In dialetto napoletano cafone incurabile si dice ʺzàmperoʺ. E’ venuto il momento di parlare di un vero e proprio ʺinzamperimentoʺ nazionale. Questa zamperite è forse inscindibile dalla storia stessa dell’ethnos? Ma l’infezione è esplosa, per legge sociologica, col montare delle ʺnuoveʺ classi. Fu malattia fascista; oggi è morbo di sinistra. Di Pietro, trangugiatore di congiuntivi; Bassolino, l’uomo che rivomita le vocali; Grillo, l’assordante starnazzatore che usa il pornolinguaggio come arma di guerra… Ed ecco il trionfo finale, il zàmpero giudice Esposito. La Nunziatina e la De Gregorio, cosí sensibili solo alla cafonaggine del PdL, hanno finalmente trovato in lui qualcuno di indiscutibilmente ʺimpresentabileʺ da assaporare? Macché, magari diventerà il vero lecca-lecca della nuova Italia. Il nemico è, sarà, solo e sempre Berlusconi.

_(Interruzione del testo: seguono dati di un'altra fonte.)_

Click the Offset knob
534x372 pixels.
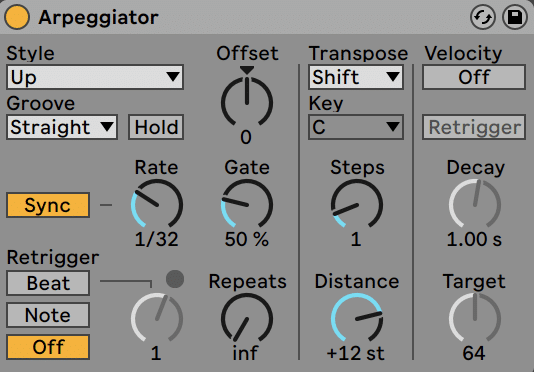click(247, 102)
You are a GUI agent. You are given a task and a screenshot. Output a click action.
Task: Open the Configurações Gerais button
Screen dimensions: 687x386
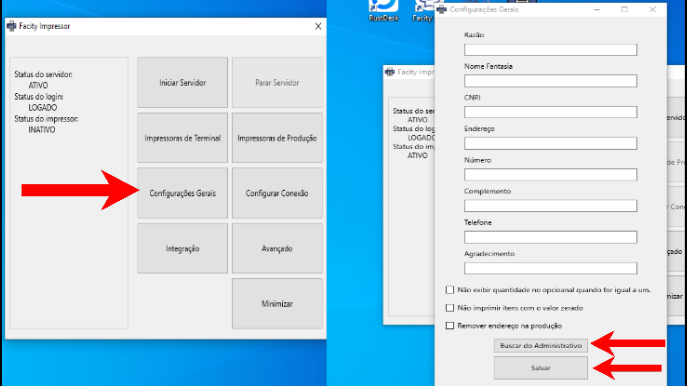[182, 193]
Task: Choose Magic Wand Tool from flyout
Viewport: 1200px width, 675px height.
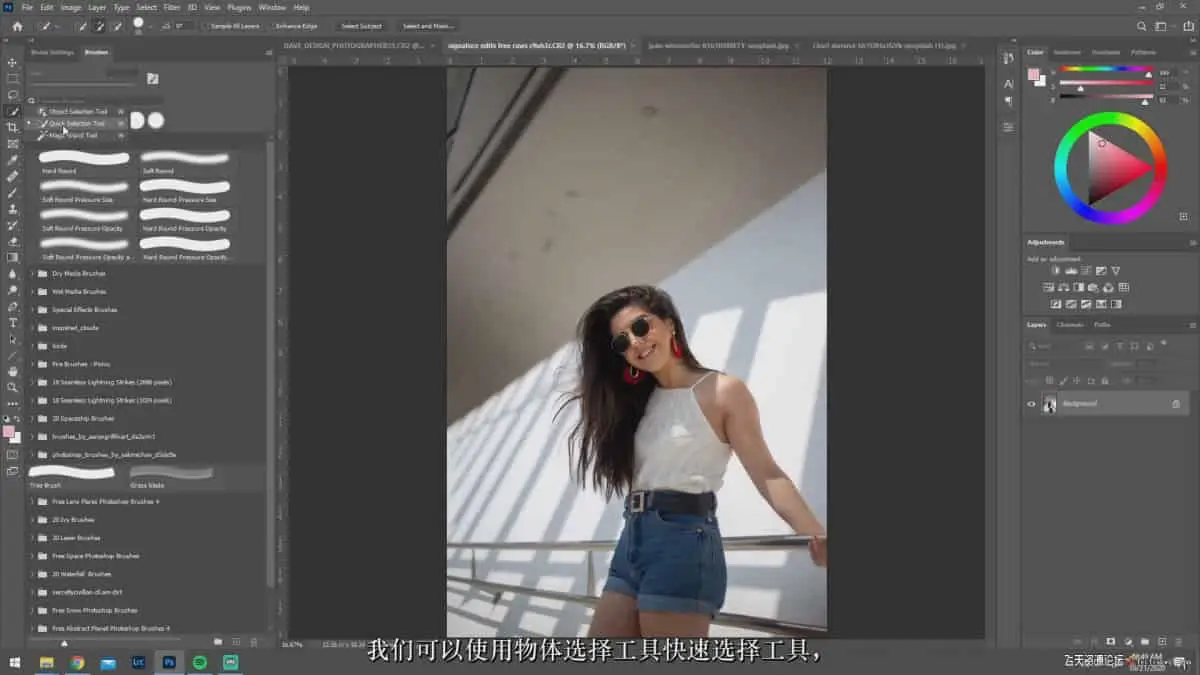Action: [73, 135]
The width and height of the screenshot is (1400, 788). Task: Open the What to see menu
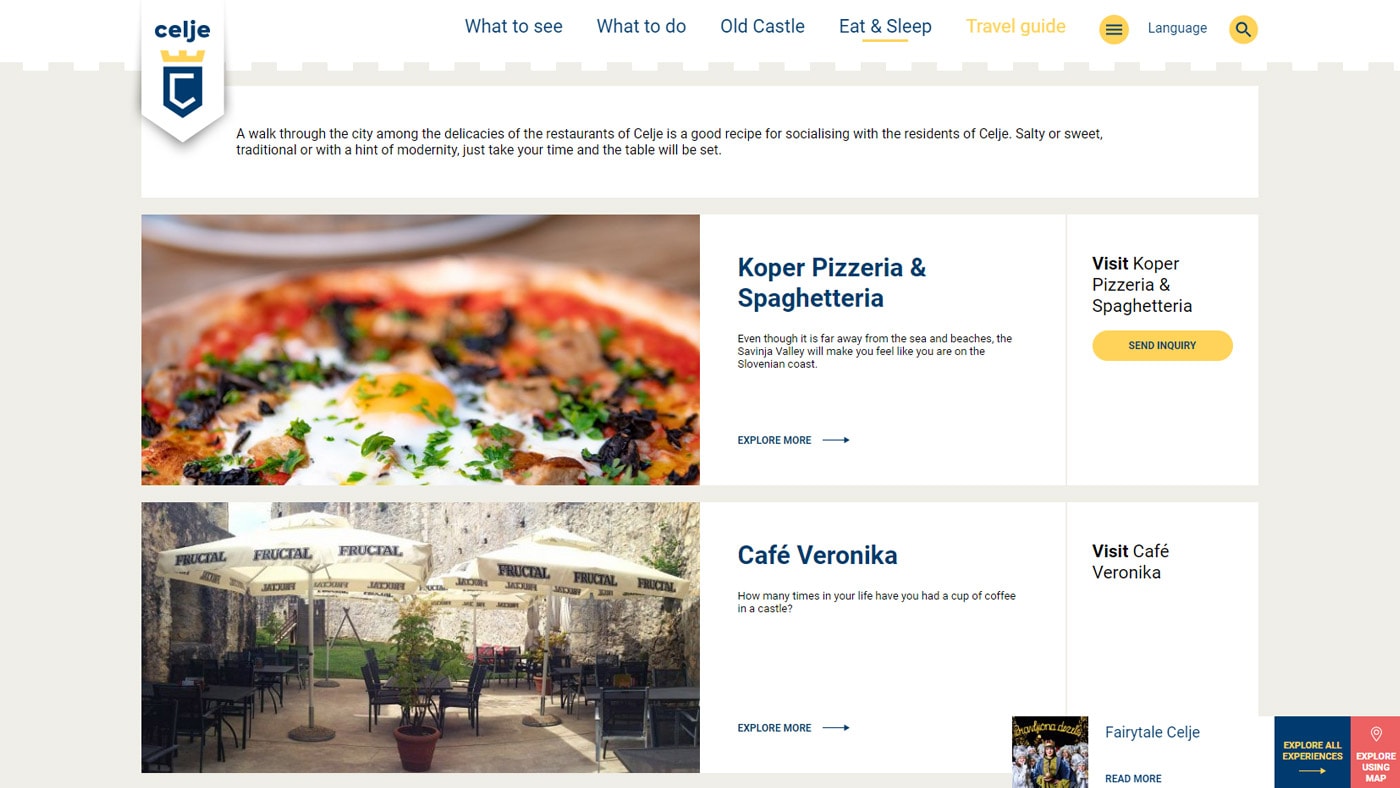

Tutto questo è ormai talmente ʺnormalizzatoʺ, che ricorda una circostanza nota: quando la realtà s’impidocchia oltre certo segno, il linguaggio ribalta. Accadde, mutatis mutandis, con la trasformazione semantica cristiani→cretini. Nel nuovo Zingarelli, probabilmente ʺpresentabilitàʺ varrà: zoticheria estrema,
Oggi come oggi, perché mai la De Gregorio e Nunziatina sono presentabili, e Giampaolo Pansa non lo è? Perché Ferrara no, e Galimberti sí? A Torella, mio elegante paese d’origine, queste dissonanze vengono spiegate come segue: ʺJè la tigna de li quatriniʺ. Spiace che il Cav. sia ricco? Allora è tutta rogna?
Io spero che le ultime esternazioni di Napolitano sul caso Berlusconi siano timide solo perché abilmente (?) dosate. Se dentro c’è amor di patria, è saggio prender tempo per evitare all’Italia lo scorno massimo: la legittimazione urbi et orbi della’ingiustizia giudiziaria. La patria sarà salva. In altro caso, questa volta andrà tutto a rotoli, Napolitano compreso. L’Italia sarà, con vergognosa conferma, la patria della truffa statale.
La condanna definitiva di Berlusconi cancellerà l’onore del nostro Paese.